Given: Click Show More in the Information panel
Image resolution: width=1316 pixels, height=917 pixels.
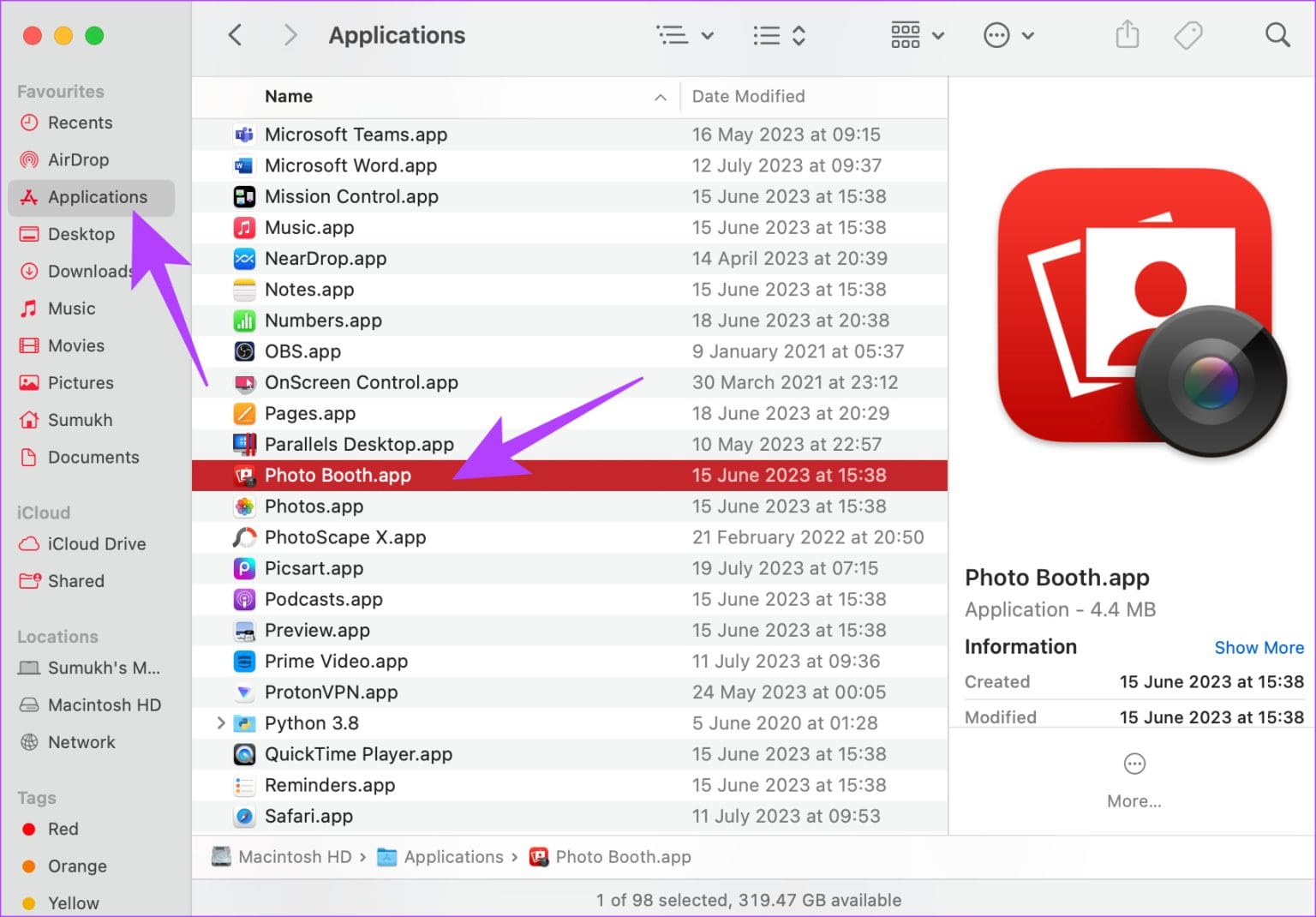Looking at the screenshot, I should 1259,647.
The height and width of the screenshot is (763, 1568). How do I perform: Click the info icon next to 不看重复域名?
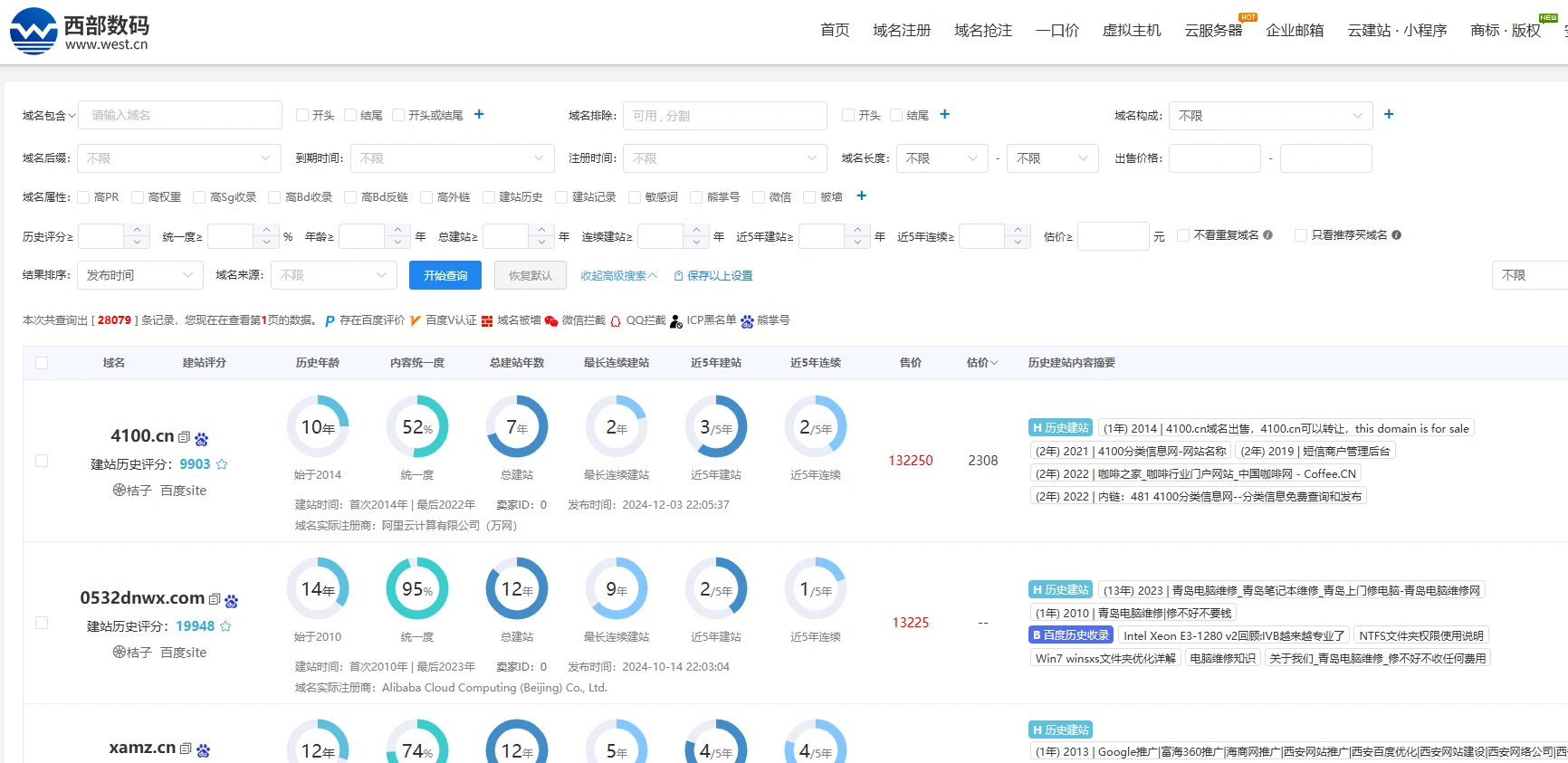1267,235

## Task prompt
Exclude the pictures and reproduce every entry exactly.

## Answer to this problem
Given: Click Show More in the Information panel
Image resolution: width=1316 pixels, height=917 pixels.
Looking at the screenshot, I should 1259,647.
The height and width of the screenshot is (763, 1568). How do I perform: Click the info icon next to 不看重复域名?
1267,235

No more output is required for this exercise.